I suggest you to move away from port 22 for SSH. That alone will prevent like vast, vast majority of attempts, which come from bots only. Also consider using public key auth. That alone will prevent any manual or automatic hacking attempt unless there's an exploit in sshd, or unless someone takes hold of your public and private keys, and I mean physically nick the files from your computer -- in which case they're left with the huge task of attempting to crack the passphrase you protected the keys with.

Personally I'm not using or suggesting fail2ban.
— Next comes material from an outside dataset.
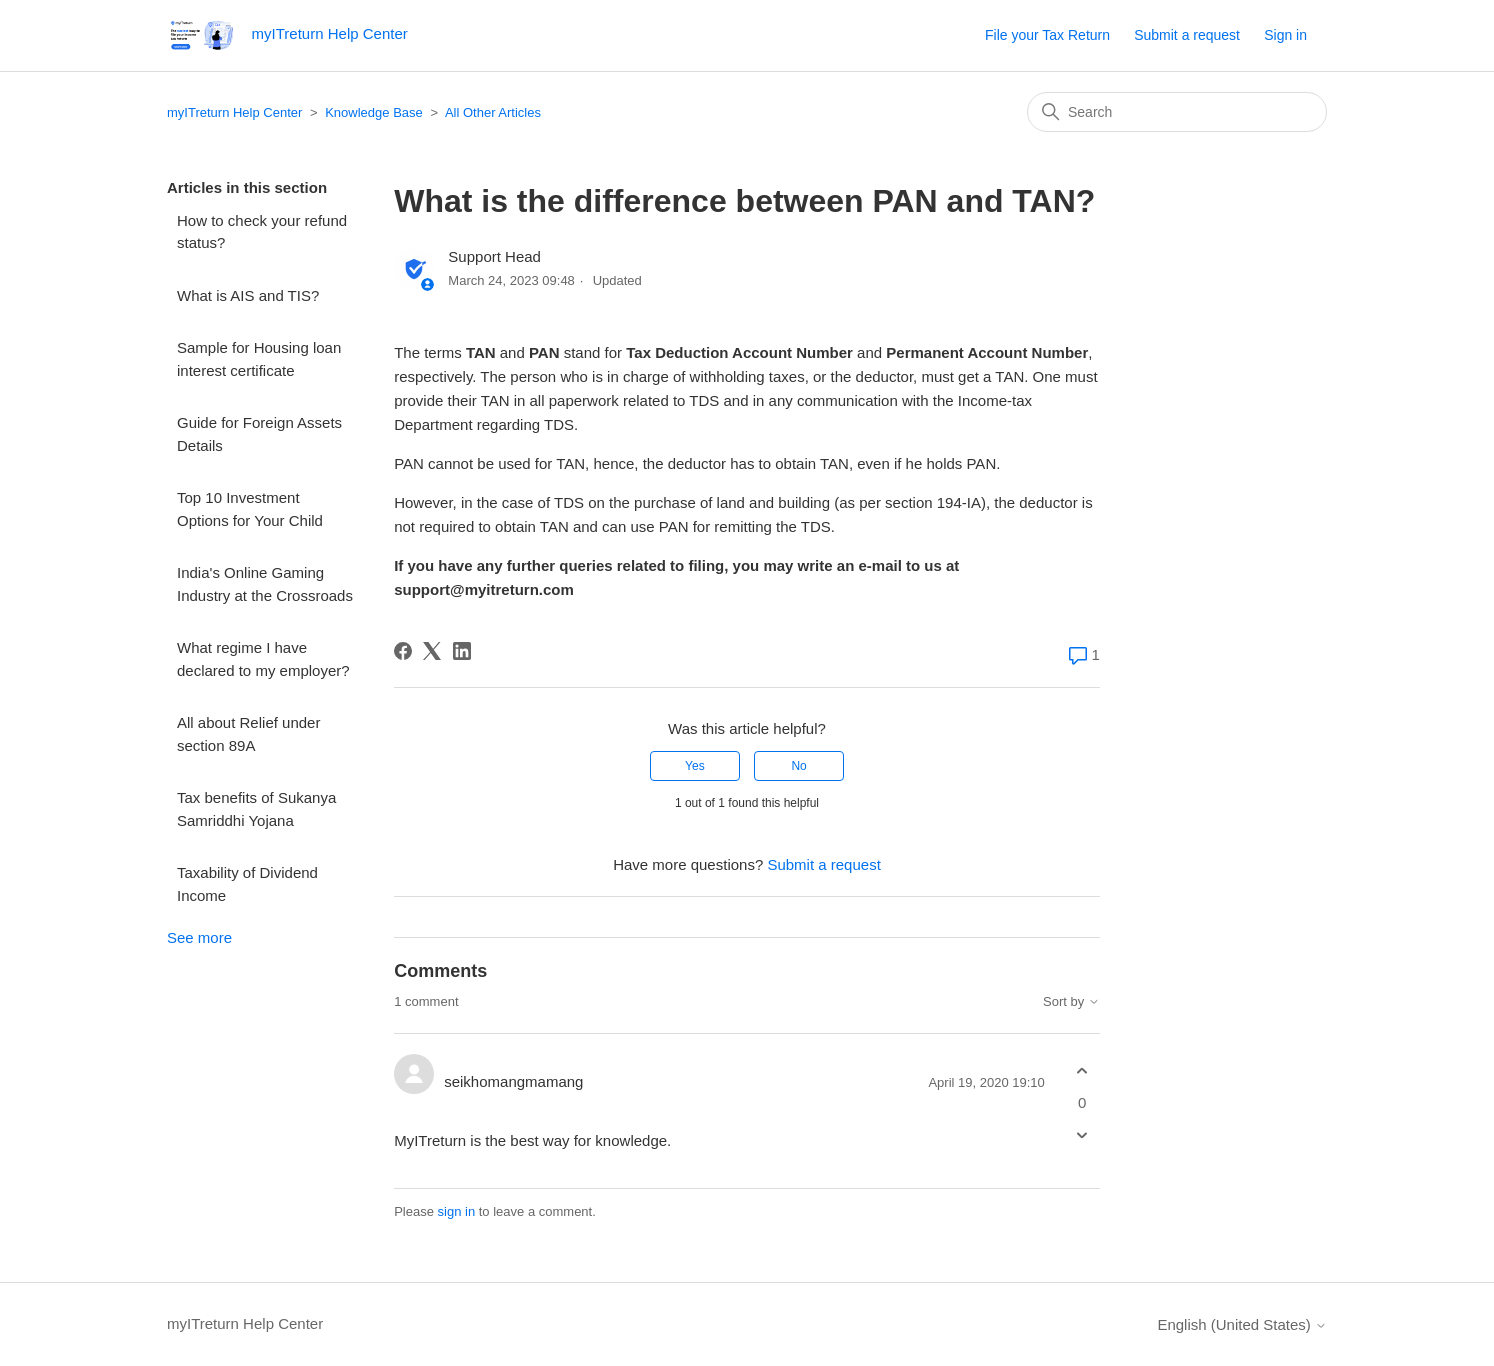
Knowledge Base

In my opinion, it's a waste of resources, and may even lead to a cute ddos.

Also, if you really want to use fail2ban, then configure iptables rules to drop only SYN packets and allow all RELATED, ESTABLISHED, otherwise EACH packet that your NIC receives would have to be checked against a table of banned IPs (can you say: ddos?).  :Wink: 

Edit: ps, the trend with bots nowadays is to go very slow, too slow for any reasonable fail2ban rule anyways. Also, if you're really paranoid, the third line of defense (first two being moving away from 22, and using public key auth) would be to use port knocker.

----------

## El_Goretto

Your fail2ban seems not configured at all. Enable the ssh "jail" (/etc/fail2ban/jail.conf)

Plus, this "policy ACCEPT" is frightening... but if it's on purpose, ok, then...

----------